MONTREAL, Quebec (BRAIN) — Dorel continued to feel the sting of weather on sales of bicycles globally during the second quarter, officials told investors during an earnings call Friday morning.
“There’s no doubt the second quarter was a bad quarter … and the bicycle business was the biggest driver of that change,” Martin Schwartz, Dorel president and CEO said.
"Discounting is rampant …” — Dorel
Revenue in the recreational and leisure segment, which includes Cannondale, Schwinn, GT, Mongoose, Iron Horse and Sugoi, dipped 5 percent to $238.1 million for the quarter ending June 30. That’s down from $251.9 million for the same period in the prior year. For the first half of the year, bike revenue was down 6 percent, totaling $441.6 million this year compared to $472.8 million in 2012.
“The recreational and leisure segment was affected by a late spring in all markets and it has created a domino effect,” Schwartz said. “Weather created a global slowdown, lowering sales everywhere. This has created higher inventories industry wide.”
For the quarter, gross margins decreased to 22.9 percent from 25.1 percent, with gross profits dropping from $63 million to $54 million. The company blamed heavy discounting for the drop in margins. “With key IBD competitors carrying heavy amounts of model-year 2013 product, and to make room for 2014 models, discounting is rampant…” officials said.
Dorel also pointed to an appreciating U.S. dollar that has led to unfavorable exchange rates and driven up costs of goods. Also affecting profitability were $2 million in severance costs for the layoff of 50 employees in June. For the quarter and the first half, selling, general and administrative (SG&A) expenses in the segment were up $8 million and $13 million, respectively.
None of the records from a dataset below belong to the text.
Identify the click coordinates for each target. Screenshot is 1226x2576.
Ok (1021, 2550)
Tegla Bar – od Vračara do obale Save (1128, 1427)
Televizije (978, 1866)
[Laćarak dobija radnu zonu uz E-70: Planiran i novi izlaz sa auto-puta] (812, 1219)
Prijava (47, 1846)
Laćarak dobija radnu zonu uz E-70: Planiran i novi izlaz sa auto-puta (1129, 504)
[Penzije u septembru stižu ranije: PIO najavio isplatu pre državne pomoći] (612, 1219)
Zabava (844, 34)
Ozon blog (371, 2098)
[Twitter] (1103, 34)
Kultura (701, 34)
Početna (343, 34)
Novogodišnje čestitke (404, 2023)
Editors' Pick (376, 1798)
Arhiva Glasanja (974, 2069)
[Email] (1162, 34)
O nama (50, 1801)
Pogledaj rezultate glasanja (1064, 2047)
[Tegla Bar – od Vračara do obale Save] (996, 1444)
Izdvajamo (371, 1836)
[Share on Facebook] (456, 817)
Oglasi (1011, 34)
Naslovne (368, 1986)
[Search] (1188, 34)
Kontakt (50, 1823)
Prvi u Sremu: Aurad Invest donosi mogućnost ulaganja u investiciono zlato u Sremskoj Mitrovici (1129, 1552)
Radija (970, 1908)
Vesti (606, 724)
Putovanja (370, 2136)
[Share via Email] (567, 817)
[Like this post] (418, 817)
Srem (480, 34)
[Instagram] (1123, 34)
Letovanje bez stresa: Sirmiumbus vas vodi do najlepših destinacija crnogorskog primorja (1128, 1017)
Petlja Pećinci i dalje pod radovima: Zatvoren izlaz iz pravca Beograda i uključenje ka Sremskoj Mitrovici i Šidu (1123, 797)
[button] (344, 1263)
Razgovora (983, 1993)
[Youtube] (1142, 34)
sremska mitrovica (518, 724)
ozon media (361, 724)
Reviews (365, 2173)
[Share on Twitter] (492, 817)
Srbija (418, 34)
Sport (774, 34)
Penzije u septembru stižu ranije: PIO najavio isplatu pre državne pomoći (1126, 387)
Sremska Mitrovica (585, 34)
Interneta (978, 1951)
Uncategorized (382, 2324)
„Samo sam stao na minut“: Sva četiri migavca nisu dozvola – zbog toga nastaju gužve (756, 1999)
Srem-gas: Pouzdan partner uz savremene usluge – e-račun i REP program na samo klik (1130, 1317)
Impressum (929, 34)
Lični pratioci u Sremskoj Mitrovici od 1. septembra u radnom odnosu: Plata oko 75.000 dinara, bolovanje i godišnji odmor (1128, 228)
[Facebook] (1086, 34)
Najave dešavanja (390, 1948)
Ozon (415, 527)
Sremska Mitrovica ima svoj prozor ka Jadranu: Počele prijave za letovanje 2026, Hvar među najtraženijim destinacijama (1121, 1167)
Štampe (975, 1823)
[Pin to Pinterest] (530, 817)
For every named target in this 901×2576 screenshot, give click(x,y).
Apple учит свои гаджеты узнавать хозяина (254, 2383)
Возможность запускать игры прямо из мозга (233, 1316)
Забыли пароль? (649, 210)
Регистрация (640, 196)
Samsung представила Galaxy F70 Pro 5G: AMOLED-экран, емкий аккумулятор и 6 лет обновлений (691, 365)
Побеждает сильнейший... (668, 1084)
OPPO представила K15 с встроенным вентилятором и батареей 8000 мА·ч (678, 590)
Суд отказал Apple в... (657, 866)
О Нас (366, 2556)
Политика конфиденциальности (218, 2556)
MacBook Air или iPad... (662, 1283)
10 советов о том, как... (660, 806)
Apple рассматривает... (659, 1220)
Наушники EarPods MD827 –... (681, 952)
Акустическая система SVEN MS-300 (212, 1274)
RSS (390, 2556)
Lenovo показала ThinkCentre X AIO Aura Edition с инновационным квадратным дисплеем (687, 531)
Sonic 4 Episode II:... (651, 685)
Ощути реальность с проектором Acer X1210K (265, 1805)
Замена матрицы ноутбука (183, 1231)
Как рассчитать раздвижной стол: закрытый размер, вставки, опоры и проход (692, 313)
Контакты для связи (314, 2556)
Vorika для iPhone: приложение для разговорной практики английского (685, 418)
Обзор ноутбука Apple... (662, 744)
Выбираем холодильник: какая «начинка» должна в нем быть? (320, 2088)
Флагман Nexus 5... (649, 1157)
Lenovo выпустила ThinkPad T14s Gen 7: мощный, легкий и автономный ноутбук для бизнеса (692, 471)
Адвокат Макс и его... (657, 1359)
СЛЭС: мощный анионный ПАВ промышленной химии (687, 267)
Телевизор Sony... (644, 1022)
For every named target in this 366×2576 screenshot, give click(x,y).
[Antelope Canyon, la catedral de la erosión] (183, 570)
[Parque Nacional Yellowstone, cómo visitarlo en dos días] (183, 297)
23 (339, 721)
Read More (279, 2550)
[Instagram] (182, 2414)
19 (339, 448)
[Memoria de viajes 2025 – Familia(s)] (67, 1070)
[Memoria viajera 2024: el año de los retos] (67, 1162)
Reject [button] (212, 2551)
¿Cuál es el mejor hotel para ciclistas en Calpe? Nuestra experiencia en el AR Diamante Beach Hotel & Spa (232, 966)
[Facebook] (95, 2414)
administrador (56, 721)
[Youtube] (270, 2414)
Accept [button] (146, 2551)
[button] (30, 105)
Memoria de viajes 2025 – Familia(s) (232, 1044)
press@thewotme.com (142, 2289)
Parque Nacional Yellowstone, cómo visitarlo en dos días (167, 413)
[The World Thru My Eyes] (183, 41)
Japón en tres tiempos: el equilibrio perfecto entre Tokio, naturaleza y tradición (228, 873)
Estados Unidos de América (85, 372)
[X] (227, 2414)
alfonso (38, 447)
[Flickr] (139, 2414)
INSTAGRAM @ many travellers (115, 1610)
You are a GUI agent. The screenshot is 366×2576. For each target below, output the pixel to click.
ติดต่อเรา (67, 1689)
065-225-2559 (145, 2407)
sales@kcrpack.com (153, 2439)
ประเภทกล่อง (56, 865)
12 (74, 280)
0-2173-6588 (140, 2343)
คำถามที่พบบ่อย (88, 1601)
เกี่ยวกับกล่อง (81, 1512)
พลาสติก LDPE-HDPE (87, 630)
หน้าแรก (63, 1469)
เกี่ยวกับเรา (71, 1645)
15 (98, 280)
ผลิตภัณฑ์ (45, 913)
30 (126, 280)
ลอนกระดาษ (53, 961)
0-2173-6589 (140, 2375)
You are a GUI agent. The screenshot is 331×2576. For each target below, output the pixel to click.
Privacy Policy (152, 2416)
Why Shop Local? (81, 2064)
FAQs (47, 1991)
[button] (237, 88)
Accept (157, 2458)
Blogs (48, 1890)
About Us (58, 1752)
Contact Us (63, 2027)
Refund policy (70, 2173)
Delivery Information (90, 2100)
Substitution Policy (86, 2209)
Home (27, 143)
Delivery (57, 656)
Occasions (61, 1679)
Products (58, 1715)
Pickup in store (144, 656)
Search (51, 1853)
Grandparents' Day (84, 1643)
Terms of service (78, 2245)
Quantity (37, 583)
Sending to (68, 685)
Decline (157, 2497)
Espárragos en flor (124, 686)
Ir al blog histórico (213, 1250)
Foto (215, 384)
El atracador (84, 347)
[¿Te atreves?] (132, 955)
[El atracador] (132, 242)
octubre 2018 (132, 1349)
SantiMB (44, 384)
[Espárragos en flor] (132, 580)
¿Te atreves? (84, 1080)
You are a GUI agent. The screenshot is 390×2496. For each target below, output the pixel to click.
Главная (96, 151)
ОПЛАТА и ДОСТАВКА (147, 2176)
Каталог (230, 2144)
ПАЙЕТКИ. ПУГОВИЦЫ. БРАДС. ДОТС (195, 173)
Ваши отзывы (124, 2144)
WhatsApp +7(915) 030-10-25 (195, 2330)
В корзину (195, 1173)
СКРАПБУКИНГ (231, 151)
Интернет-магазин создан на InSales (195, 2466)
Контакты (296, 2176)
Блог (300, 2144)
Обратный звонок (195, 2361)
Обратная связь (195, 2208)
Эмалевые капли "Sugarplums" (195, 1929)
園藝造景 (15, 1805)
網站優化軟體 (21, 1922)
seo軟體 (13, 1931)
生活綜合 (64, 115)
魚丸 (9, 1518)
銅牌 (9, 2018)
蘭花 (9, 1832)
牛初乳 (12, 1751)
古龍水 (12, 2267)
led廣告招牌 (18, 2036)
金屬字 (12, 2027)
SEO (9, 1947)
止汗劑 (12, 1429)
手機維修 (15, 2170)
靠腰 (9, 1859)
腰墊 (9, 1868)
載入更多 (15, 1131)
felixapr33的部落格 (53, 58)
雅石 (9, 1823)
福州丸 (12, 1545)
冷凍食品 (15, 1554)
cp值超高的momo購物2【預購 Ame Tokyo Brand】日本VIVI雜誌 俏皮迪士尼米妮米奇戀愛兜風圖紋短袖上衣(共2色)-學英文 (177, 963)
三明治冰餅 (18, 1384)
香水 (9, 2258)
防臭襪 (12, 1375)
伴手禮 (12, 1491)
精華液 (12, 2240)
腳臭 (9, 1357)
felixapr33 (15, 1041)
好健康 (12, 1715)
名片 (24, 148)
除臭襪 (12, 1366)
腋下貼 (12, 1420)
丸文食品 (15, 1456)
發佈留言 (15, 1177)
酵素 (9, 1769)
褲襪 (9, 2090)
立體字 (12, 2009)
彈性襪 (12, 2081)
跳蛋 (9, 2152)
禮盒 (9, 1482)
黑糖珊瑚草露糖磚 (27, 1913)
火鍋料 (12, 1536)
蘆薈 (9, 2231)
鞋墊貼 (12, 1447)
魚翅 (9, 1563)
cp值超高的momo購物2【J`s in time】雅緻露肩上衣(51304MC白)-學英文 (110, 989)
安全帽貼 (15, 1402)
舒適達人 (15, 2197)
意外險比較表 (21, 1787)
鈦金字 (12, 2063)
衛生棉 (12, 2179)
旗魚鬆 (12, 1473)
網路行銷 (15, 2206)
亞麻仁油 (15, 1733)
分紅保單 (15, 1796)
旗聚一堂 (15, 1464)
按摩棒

Severance pay, increased marketing and promotional costs from investments in the Cannondale Pro Cycling team, Guru bike fitting system and opening of its New York retail store all factored into those increases. But the company has since cut expenses across the board and expects to see the results of those cuts in third and fourth quarter profits.
“Our spending in SG&A was set at the beginning of the year to match our expected double-digit forecast in sales,” said Jeffrey Schwartz, executive vice president and CFO. “When sales didn’t increase, we started to pull back spending, but that didn’t happen right away. Our confidence level going forward, being able to have a better second half, is mostly related to our spending — something we can control.
“We’re hoping for a small rebound in sales and small rebound in margin,” he continued. “But the key element to recovery is spending that’s in line with our current level of sales and margin.”
Citing BPSA numbers, Martin Schwartz said the company’s bike inventory levels are up only 3 percent year over year in dollars compared to supplier inventories that are up 50 percent in dollars in June. “[We] have weathered the storm better than other brands,” he said.
Like other manufacturers, Dorel is considering backing away from model-year introductions in certain models to reduce the amount of discounting that happens at the end of the season, Jeffrey Schwartz added.
Revenue at Dorel’s two other segments — juvenile and home furnishings — also slipped in the second quarter and first half of the year. Companywide, Dorel reported revenue of $600.5 million for the quarter, down 5.2 percent, and $1.19 billion year to date, down 4.8 percent.
Dorel is traded on the Toronto Stock Exchange under the symbols DII.B and DII.A. Its stock performance is tracked on BRAIN’s Industry Stock chart.